Bevelhebber keizerlijke leger in
de Nederlanden
Het wapen van Willem van Oranje

De ster van de jonge Willem rees
gestaag. Hij werd een van de belangrijkste edelen aan het hof. Na het
overlijden in juni 1555 van de Gelderse krijgsheer Maarten van Rossem
werd Willem van Oranje door Maria van Hongarije gevraagd om diens
functie als stadhouder van Luxemburg over te nemen. Hij sloeg het aanbod
af om reden dat hij te jong en te onervaren zou zijn. Willem van Oranje
volgde op 22 juli 1555 Van Rossem wel op als bevelhebber van het
keizerlijk leger in de Nederlanden, in de functie van kapitein-generaal.
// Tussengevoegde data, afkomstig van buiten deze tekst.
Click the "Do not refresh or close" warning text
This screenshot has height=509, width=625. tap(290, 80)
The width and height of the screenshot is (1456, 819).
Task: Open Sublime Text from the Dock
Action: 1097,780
Toen Karel V op 25 oktober 1555 terugtrad als
heer der Nederlanden leunde hij bij deze plechtigheid in Brussel op de
schouder van de 22 jaar jonge prins. Tegen zijn zoon Filips II zei Karel
V: "Houd deze jongeman in ere, hij kan je waardevolste raadgever en
steun zijn". Toen op 5 februari 1556 te Vaucelles voor vijf jaar een
wapenstilstand met Frankrijk werd gesloten betekende dat het einde van
Willems bevelhebberschap. Op 7 september dat jaar deed Karel V ook
afstand van het keizerschap. Willem van Oranje bracht de oorkonde en
Karels regalia over naar Karels broer, de rooms-koning Ferdinand.